:: Required action ::
Could you transcribe exactly the lines from the one containing "This screenshot has height=347, width=721." through the end of the listing below, both included, but none of the pictures?

:: Data extracts ::
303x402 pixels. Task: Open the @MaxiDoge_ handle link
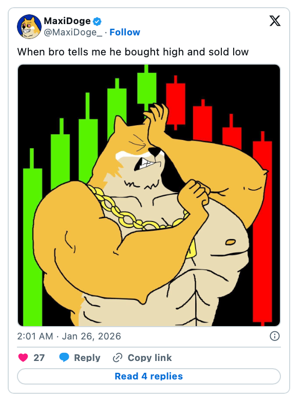(x=73, y=33)
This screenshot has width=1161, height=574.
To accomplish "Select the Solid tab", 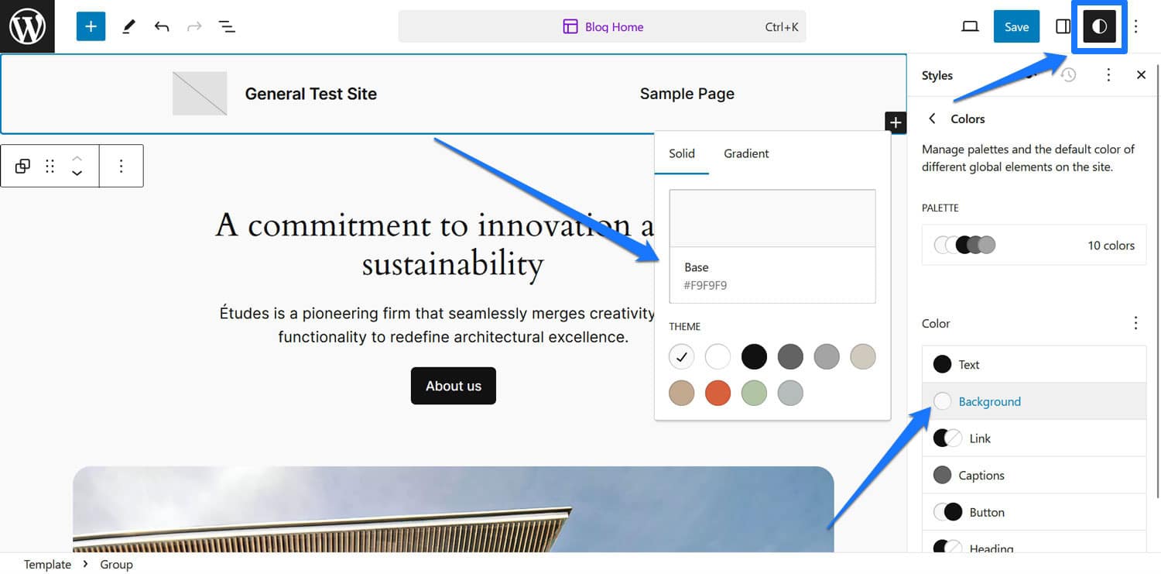I will click(x=682, y=153).
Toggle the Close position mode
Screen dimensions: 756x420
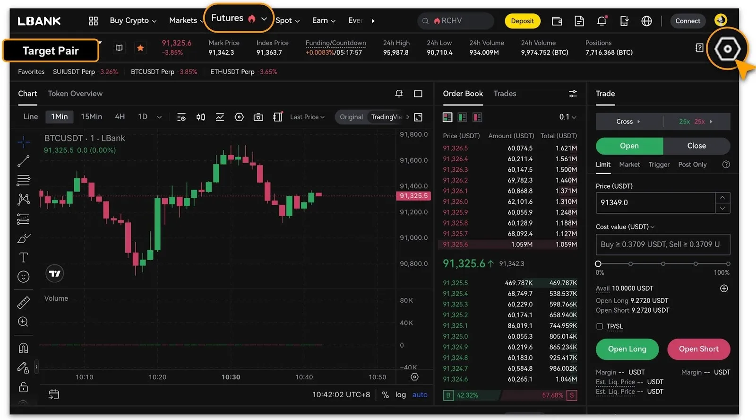(x=696, y=146)
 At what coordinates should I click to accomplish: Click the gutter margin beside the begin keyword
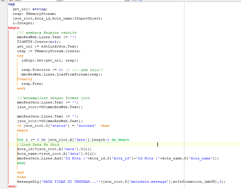[x=4, y=28]
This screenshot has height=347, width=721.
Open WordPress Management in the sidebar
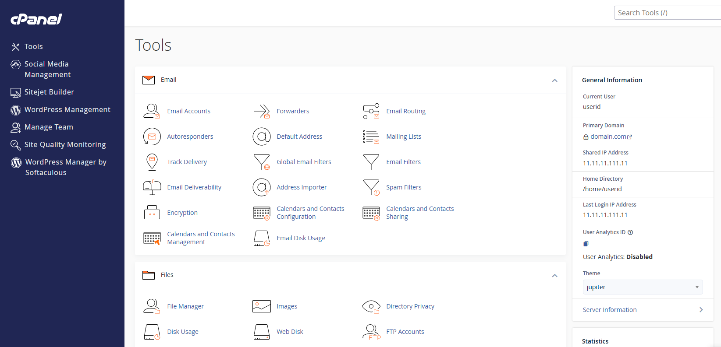point(67,109)
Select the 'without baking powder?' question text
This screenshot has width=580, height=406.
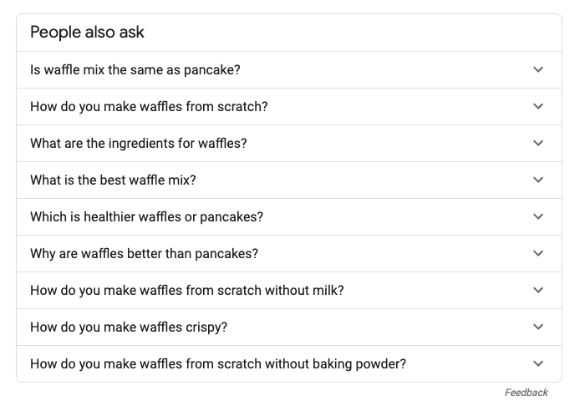[218, 364]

:: Response to this task ::
This screenshot has height=347, width=721.
Open WordPress Management in the sidebar
point(67,109)
Select the 'without baking powder?' question text
This screenshot has width=580, height=406.
[218, 364]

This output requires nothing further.